▸ Activities:
**a.** Write out the border reopening article word for word, from "By Lizbeth Diaz" to "holiday next week.".
**b.** Pick up the border reopening article after its last sentence and keep writing it.

▸ Given passage:

■ ■ ■ ■

By Lizbeth Diaz and Jose Luis Gonzalez
TIJUANA/CIUDAD JUAREZ, Mexico (Reuters) -There were fewer crossings at the Mexico-United States border than expected on Monday as it reopened to non-essential travel following a 20-month closure due to the COVID-19 pandemic, with many residents staying home to avoid potential chaos.
Officials in the Mexican border city of Tijuana said people did not make the most of restrictions being lifted along the 2,000-mile (3,200-km) border lest they get caught in traffic.
“In the morning, there was no line,” Tijuana resident Claudia Hernandez said as she prepared to enter the United States to go shopping ahead of the Thanksgiving holiday next week.
“Next week we’ll see the massive lines that always form.”
Javier Delgado, a Tijuana transport official, said there were was about 35% less traffic than expected on the city’s border with San Diego, one of the busiest in the world.
On Sunday, hundreds of cars had formed lines stretching back kilometers from Tijuana, fueling fears the reopening could become a problem. But traffic advanced steadily.
In the Mexican city of Ciudad Juarez opposite El Paso, Texas, about 20 people lined up early on Monday before crossing and embracing family on the other side of the border.
“We thought they were going to tell us again they had decided not to open it,” said Lorena Hernandez, stroking her grown-up daughter’s hair and smiling broadly after they were reunited in El Paso for the first time since March 2020. “I said: If they don’t reopen, I’m going to take a plane.”

■ ■ ■ ■

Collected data
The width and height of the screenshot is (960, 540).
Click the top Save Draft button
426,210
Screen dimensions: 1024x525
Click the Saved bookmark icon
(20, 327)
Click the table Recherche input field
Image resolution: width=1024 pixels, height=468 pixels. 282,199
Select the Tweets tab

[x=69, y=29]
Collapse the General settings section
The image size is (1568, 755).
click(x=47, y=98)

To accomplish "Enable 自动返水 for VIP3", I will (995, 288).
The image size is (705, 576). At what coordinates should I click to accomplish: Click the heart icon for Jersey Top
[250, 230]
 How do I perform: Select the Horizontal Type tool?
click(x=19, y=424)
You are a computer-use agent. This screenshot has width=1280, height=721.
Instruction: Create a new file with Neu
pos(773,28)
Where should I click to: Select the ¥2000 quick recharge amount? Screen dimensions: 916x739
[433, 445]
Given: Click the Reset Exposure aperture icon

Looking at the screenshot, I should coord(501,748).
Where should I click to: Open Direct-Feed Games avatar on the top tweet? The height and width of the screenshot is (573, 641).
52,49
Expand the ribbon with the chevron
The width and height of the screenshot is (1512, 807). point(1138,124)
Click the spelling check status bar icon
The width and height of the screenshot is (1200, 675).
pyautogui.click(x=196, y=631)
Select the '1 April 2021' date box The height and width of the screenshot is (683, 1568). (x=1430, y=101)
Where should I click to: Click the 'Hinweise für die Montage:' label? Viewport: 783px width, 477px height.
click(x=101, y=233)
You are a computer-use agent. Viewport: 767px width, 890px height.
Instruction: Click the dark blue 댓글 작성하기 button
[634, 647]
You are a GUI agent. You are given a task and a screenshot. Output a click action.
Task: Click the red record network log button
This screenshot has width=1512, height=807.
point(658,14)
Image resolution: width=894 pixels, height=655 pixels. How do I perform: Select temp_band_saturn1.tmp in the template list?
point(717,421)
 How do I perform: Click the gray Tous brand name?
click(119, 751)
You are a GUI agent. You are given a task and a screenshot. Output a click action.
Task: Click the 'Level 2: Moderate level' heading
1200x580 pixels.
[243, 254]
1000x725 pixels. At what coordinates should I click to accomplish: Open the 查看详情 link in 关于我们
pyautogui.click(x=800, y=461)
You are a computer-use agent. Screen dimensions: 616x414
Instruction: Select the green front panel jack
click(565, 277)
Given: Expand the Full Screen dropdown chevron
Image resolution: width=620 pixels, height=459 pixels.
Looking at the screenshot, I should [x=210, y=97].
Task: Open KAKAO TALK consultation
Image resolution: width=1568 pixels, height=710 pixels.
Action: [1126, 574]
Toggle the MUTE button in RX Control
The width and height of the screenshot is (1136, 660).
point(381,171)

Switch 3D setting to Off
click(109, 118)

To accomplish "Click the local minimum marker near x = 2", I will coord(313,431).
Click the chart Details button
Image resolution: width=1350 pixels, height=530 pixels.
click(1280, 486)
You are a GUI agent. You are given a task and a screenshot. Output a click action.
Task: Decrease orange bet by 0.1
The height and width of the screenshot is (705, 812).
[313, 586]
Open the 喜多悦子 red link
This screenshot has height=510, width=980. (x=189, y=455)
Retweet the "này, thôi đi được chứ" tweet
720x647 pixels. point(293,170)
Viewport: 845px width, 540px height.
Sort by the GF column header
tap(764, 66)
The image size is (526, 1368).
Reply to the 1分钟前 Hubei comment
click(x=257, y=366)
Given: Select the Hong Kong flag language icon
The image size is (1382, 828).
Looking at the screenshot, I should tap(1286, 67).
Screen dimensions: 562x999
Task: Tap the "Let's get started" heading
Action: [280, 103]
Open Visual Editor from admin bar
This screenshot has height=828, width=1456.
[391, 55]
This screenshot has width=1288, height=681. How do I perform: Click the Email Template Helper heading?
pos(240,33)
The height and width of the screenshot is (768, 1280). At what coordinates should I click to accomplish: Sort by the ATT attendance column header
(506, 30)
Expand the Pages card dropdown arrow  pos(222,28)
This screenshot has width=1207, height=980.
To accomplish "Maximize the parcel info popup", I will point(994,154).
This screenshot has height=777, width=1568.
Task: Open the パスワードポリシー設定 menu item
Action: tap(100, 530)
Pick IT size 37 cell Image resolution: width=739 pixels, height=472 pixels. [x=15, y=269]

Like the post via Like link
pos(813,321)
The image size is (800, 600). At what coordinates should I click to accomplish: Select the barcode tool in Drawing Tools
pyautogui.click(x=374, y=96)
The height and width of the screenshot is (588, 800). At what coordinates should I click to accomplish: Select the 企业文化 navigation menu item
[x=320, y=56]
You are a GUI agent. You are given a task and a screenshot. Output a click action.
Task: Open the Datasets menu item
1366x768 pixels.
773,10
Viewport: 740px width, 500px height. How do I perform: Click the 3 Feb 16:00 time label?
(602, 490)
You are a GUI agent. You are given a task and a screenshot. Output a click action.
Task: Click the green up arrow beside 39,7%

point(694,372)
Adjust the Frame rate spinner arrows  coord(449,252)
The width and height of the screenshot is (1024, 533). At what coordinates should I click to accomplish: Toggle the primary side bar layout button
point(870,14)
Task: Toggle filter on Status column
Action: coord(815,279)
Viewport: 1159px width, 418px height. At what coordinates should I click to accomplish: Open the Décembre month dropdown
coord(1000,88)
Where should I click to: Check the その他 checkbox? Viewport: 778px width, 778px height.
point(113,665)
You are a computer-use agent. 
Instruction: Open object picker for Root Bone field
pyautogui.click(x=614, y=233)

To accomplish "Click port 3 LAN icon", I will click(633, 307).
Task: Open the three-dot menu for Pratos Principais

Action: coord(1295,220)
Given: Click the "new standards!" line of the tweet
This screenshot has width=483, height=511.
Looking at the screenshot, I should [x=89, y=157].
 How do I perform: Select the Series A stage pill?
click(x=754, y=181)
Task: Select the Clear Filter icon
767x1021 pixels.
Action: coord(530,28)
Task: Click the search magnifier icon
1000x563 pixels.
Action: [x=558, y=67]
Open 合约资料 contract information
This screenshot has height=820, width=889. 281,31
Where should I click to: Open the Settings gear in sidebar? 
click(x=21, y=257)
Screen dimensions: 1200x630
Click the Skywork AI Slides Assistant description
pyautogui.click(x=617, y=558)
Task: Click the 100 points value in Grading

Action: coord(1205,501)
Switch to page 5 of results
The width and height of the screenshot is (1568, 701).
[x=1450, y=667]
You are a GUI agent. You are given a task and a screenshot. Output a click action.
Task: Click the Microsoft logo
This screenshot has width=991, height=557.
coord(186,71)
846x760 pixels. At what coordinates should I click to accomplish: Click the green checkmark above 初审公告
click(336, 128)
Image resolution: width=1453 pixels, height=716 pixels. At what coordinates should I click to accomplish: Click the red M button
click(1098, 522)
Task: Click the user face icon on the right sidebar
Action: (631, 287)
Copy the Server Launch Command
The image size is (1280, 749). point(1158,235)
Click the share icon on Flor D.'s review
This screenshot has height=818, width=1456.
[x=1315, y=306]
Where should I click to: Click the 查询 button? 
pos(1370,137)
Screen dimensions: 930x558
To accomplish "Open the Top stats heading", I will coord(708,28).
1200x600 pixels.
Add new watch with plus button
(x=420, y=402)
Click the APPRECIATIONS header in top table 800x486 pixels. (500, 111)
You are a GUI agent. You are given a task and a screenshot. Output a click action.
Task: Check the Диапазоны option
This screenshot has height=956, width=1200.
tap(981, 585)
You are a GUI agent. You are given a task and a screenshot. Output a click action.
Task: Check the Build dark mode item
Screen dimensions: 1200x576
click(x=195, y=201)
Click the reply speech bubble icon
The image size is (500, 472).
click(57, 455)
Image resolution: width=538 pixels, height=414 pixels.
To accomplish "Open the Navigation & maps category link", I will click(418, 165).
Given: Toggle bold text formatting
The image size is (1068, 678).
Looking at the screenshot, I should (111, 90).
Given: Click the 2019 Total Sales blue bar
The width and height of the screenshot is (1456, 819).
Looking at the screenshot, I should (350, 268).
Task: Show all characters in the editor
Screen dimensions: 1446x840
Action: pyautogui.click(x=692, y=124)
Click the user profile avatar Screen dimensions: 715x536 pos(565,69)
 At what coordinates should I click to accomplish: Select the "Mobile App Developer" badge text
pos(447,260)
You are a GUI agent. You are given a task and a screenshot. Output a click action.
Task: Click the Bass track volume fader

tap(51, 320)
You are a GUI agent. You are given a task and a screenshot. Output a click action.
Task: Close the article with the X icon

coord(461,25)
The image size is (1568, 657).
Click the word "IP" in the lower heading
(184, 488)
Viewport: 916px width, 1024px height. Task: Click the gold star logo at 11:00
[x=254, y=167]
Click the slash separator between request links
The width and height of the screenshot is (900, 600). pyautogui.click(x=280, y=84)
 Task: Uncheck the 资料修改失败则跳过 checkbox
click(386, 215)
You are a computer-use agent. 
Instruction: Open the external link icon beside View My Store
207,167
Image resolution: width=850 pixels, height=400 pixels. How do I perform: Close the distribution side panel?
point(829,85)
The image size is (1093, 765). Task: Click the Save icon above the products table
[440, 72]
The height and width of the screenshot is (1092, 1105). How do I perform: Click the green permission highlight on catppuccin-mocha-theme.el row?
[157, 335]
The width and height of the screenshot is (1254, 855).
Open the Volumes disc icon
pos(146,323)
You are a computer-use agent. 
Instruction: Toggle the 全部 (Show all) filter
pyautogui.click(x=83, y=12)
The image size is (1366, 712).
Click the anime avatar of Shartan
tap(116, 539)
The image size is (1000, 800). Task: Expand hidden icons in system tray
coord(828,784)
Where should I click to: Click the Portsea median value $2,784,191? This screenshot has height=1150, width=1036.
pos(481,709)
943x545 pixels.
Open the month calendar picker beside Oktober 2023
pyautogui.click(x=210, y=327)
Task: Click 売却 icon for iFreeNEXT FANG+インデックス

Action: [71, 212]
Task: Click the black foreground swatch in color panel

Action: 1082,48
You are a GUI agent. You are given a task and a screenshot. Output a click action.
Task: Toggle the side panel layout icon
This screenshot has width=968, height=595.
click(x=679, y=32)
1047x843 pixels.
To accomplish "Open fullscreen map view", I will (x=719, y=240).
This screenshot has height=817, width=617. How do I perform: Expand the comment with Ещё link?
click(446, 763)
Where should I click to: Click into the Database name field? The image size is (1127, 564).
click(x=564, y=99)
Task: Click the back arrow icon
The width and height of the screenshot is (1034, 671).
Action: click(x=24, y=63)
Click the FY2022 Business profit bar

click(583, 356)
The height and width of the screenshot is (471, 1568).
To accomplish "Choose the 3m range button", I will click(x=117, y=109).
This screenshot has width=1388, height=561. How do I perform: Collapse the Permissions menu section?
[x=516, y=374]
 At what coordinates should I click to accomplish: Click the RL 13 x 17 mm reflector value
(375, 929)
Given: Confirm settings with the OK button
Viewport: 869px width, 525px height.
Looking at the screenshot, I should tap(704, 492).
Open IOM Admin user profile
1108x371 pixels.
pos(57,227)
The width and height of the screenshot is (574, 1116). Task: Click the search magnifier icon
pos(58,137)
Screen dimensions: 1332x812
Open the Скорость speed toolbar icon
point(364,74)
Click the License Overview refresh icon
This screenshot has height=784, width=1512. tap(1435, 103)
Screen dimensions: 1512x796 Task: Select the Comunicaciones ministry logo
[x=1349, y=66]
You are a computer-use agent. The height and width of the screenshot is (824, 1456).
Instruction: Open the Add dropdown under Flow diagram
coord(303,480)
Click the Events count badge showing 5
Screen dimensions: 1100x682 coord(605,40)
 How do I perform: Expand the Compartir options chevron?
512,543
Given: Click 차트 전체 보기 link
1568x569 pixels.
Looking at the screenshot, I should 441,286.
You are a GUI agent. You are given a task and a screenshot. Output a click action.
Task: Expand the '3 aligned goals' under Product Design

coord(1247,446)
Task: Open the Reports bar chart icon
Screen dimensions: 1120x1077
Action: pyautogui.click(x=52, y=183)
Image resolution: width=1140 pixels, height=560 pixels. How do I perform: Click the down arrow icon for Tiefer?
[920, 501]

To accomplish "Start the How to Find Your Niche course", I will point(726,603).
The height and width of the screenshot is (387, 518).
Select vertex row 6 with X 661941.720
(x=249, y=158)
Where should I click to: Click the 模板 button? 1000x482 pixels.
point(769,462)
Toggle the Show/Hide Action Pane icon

■ ■ ■ ■

▸ Answers to the exercise:
**a.**
By Lizbeth Diaz and Jose Luis Gonzalez
TIJUANA/CIUDAD JUAREZ, Mexico (Reuters) -There were fewer crossings at the Mexico-United States border than expected on Monday as it reopened to non-essential travel following a 20-month closure due to the COVID-19 pandemic, with many residents staying home to avoid potential chaos.
Officials in the Mexican border city of Tijuana said people did not make the most of restrictions being lifted along the 2,000-mile (3,200-km) border lest they get caught in traffic.
“In the morning, there was no line,” Tijuana resident Claudia Hernandez said as she prepared to enter the United States to go shopping ahead of the Thanksgiving holiday next week.

**b.**
Still, differing rules over coronavirus vaccines threaten to hold up other family reunions, while the prospect of some curbs easing has also encouraged migrants to try their luck seeking U.S. asylum, posing a new test for the Biden administration.
Some inoculated Mexicans will not be able to enter the United States immediately if they received vaccines in Mexico that have not been approved by the World Health Organization, such as China’s CanSino and Russia’s Sputnik V.
“I never imagined that because I got the CanSino vaccine I wouldn’t be able to cross,” lamented Donato Suarez, a driver at a private university in Tijuana who had hoped to visit relatives in the United States he has not seen for nearly two years.
“We even had plans to do something when the border reopened,” he added, noting around 300 people where he works are in the same predicament. “We’ll have to wait.”